TEXTE DU DOCUMENT:
╔══

Vers un nombre record de triangulaires

 

Mais le grand gagnant de cette décision imbécile, c’est bien sûr le Rassemblement National. Arrivé en tête dans 93 % des 36 000 communes françaises, le parti de la famille Le Pen, qui a construit au cours des quarante dernières années une implantation locale solide, est certain d’arriver en tête dès le dimanche 30 juin dans une majorité de circonscriptions. L’histoire électorale française, racontée par René Rémond, montre que jamais le peuple français n’a inversé en si peu de temps le résultat d’une élection.

Dans la mesure où le paysage politique s’est fragmenté en trois grands pôles : celui, très à droite du repli et de la fermeture, celui très à gauche du désordre et du chaos, et celui du centre droit et de la social-démocratie mais qui n’est pas fier de porter, nolens volens, les couleurs d’une "macronie" au bord du précipice, il faut s’attendre à nombre record de triangulaires où l’on trouvera en tête les candidats du Rassemblement National et ceux du Nouveau Front Populaire. Le parti présidé par Jordan Bardella pourrait même n’avoir aucunement besoin de faire alliance avec quelques députés LR, qui ne savent plus où ils habitent, pour disposer d’une majorité à l’Assemblée le 7 juillet au soir.

 

Flou sur le programme économique du RN

 

Outre l’abattement et la colère des patrons, dont certains pensent encore que l’appartenance à l’Europe – avec les règles qui en découlent – et à la zone Euro – avec ses contraintes – empêchera l’extrême droite de faire trop de bêtises, on a pu observer le CAC 40 "dévisser" avec en tête des baisses : les banques, les sociétés ayant des concessions d’autoroutes, les groupes énergétiques et les médias audiovisuels (TF1 et M6). Et ce n’est sans doute pas fini. Surtout le taux de rendement de l’OAT à dix ans qui n’avait pas bougé après la récente sanction de Standard & Poor’s est allé tutoyer les 3,3 % avant de consolider. Ce qui place notre dette au même degré de risque que celle du Portugal… Quant au spread avec les bunds allemands, il a atteint 80 points de base.

╚══

DONNÉES ENREGISTRÉES:
╔══

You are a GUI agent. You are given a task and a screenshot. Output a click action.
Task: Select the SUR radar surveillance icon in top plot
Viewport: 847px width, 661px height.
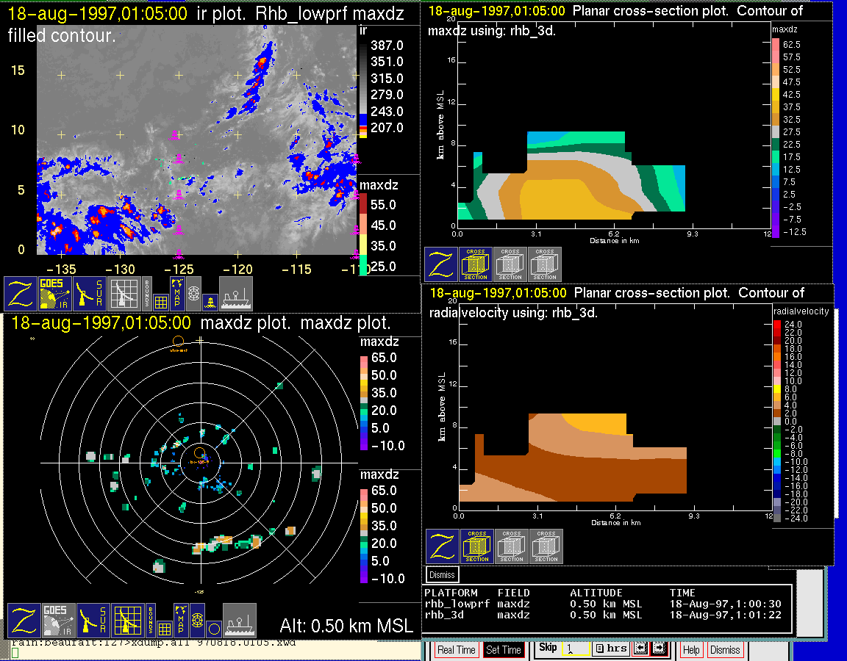pos(91,294)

╚══

CONSIGNES ET EXIGENCES: Reprenez l'article sur les élections et le Rassemblement National à la suite de sa dernière phrase, qui porte sur le spread avec les bunds allemands.

RÉPONSE ATTENDUE:
Très vite Jordan Bardella et d’autres caciques du mouvement à la flamme ont commencé à louvoyer sur les risques de dépenses excessives qu’on leur attribue. Avec notamment cette volonté de revenir en arrière sur la réforme des retraites votée il y a un an. Pour l’instant il n’est plus question, comme mesures urgentes, que de faire un audit des comptes de la nation, de préparer une baisse des prix du gaz et de l’électricité et de s’atteler à un collectif budgétaire que le jeune député de la Somme, Jean-Philippe Tanguy, ancien chef de cabinet de Clara Gaymard, serait en train de rédiger.

 

Le risque de violences urbaines

 

Un fameux adage affirme que les optimistes sont des imbéciles heureux et les pessimistes, des imbéciles malheureux. Les plus optimistes espèrent donc encore, qu’une fois parvenu au pouvoir, le Rassemblement National pourra copier l’attitude raisonnable et proeuropéenne qui est celle de Giorgia Meloni depuis deux ans en Italie. Ce n’est pas impossible. Mais cela n’empêchera sans doute pas les tensions très fortes qui risquent de naître dans les banlieues et dans les quartiers difficiles et qui amèneront le nouveau pouvoir à surréagir. Avec comme probable ministre de l’Intérieur, Éric Ciotti qui a tenté de vendre son parti, héritier du gaullisme, du chiraquisme et du sarkozysme, pour un minuscule plat de lentilles.

Car le résultat de tout ce gâchis, c’est qu’après la parenthèse de sept années de "En même temps" la politique française va renouer avec sa traditionnelle bipolarité. Mais au lieu d’avoir une droite, soit orléaniste, soit bonapartiste, et une gauche soit social-démocrate, soit profondément socialiste, le pays sera partagé entre deux blocs qui auront en commun, l’outrance, le radicalisme et le goût de la provocation. De quoi diviser un peu plus un pays qui a besoin d’être réconcilié avec lui-même, avec son passé et avec ses atouts. De quoi décourager les combattants de la nuance, de la modération et de la tempérance. De quoi rajouter des peurs à toutes celles qui nous entourent déjà à cause de la déstabilisation du Monde par la Russie, le Hamas (donc l’Iran), la Chine et peut-être bientôt l’élection de Donald Trump. Haut les cœurs !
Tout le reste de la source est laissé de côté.